[Stored data entries]

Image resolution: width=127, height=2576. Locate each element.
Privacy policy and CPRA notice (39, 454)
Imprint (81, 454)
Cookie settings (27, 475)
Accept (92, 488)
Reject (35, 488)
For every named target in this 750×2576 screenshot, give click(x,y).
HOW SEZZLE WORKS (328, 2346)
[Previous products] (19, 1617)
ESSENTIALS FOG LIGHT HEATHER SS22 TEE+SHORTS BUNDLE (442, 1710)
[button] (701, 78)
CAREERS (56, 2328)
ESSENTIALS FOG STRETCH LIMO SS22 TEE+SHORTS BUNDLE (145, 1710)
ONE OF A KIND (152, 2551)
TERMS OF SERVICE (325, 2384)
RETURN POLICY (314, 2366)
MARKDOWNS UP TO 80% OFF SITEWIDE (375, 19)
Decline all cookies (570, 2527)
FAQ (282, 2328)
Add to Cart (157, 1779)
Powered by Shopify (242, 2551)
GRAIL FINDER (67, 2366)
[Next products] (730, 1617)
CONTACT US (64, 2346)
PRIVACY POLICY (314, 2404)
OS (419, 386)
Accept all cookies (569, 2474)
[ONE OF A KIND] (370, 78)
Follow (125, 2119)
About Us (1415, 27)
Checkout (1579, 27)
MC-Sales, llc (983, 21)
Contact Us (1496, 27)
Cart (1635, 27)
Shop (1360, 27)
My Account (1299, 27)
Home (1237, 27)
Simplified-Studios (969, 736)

*TASK GOAL*. Your answer must consist only of the lines from the one with "Add to Cart (157, 1779)" through the final line of the entries, each retyped exactly.

*WRITTEN ANSWER*.
Add to Cart (157, 1779)
Powered by Shopify (242, 2551)
GRAIL FINDER (67, 2366)
[Next products] (730, 1617)
CONTACT US (64, 2346)
PRIVACY POLICY (314, 2404)
OS (419, 386)
Accept all cookies (569, 2474)
[ONE OF A KIND] (370, 78)
Follow (125, 2119)
About Us (1415, 27)
Checkout (1579, 27)
MC-Sales, llc (983, 21)
Contact Us (1496, 27)
Cart (1635, 27)
Shop (1360, 27)
My Account (1299, 27)
Home (1237, 27)
Simplified-Studios (969, 736)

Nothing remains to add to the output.